Man kann wohl davon ausgehen, dass es der Künstler ist (das lyrische Ich), der die Synthese schafft und dadurch die Spannung zwischen beiden als Ausdruck des künstlerischen Grundkonflikts löst - in diesem Fall haben wir es mit einer Darstellung des künstlerischen Prozesses als Gestaltungskonflikt zwischen als immanent aufgefassten ästhetischen Prinzipien, Materialanforderungen und dem Höhenflug des schöpferischen Geistes zu tun.

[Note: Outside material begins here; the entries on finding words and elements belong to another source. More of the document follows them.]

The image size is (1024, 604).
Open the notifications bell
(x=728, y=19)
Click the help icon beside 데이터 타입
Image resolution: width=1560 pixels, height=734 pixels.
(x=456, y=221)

Die zweite Strophe führt das aus im Ringen um die Schaffung von Kunst, in dem am Ende, wenn es gelungen ist, die Natur wieder in uns zu ihrem Recht kommt ("mag frei Natur im Herzen wieder glühen"). (Hier ließe sich vielleicht Schiller: Kallias oder Über die Schönheit, anführen: Das Handeln eines Menschen erscheint schön, wenn das, was er tun muss, mit dem, was er tun will, zusammenfällt - wenn es als seine zweite Natur erscheint.)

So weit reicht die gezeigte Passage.